RUF035 (unsafe-markup-use) can be noisy and would benefit from a whitelist

ThiefMaster commented 11 hours ago

There are a few cases where it does not really make sense to get the warning, since it's pretty clearly intentional to avoid escaping, but adding noqa comments in every place where it's used would be very noisy/verbose:

Markup(render_template(...))
Markup(_('Have a look at <strong>this</strong> translated string!'))
msg = _('Have a look at <strong>this</strong>!'); Markup(msg)

So ideally I'd like to have a setting where I can add function names (ideally as import strings, but just names would also be OK most of the time) to be considered safe to have their return value passed to Markdown - either directly or via a variable assignment.

In the above case, I'd expect all 3 warnings to disappear by whitelisting render_template and _.

MichaReiser commented 11 hours ago

@Daverball what are your thoughts on this. I remember that you intentionally decided not to exclude gettext.

Daverball commented 11 hours ago

Generally my recommendation in these cases it to encapsulate the behavior that looks unsafe into a new function and use that instead of the original one, that way you only have to ignore errors in those few helper functions.

i.e. define a render_template_markup and translated_markup (you can configure i18n tooling to pick up additional function names for picking up i18n strings automatically) for those two cases and use those where appropriate. I think that's also good documentation.

Allowing gettext and other translation functions to pass through unchecked still has some risk, since the translations themselves could be compromised and that's a lot harder to spot than a compromised string literal. So I would try to avoid including markup in translation strings. That being said, I realize it can be inconvenient to split translations into chunks just for the sake of safety, so I have included markup in translations myself in some occasions.

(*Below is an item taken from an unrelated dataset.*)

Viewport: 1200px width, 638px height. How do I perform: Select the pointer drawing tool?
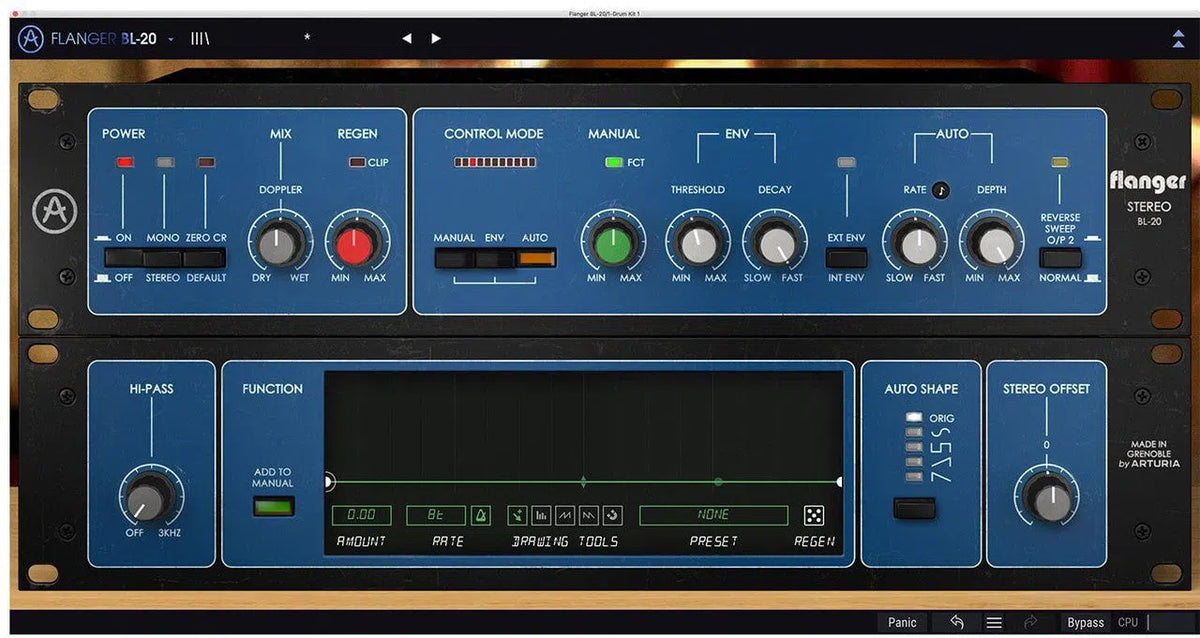[x=517, y=515]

In either case we could perhaps add an additional setting to define a number of functions that are considered safe to be wrapped in Markup, things like sanitization functions and template rendering functions come to mind. But I still think it's generally better to define wrapper functions, since then you don't always have to manually wrap the result. It's also less likely that you will forget to wrap the result this way.

Daverball commented 11 hours ago

Another thing I have done in the past is define a function like this:

@overload
def my_gettext(text: str) -> str: ...

@overload
def my_gettext(text:str, *, markup: Literal[True]) -> Markup: ...

def my_gettext(text: str, *, markup: bool = False) -> str:
    return Markup(gettext(text)) if markup else gettext(text)

And then import that as _ instead of gettext.

(Of course you would then also want to add that function to the list of functions that should be treated like Markup for RUF035)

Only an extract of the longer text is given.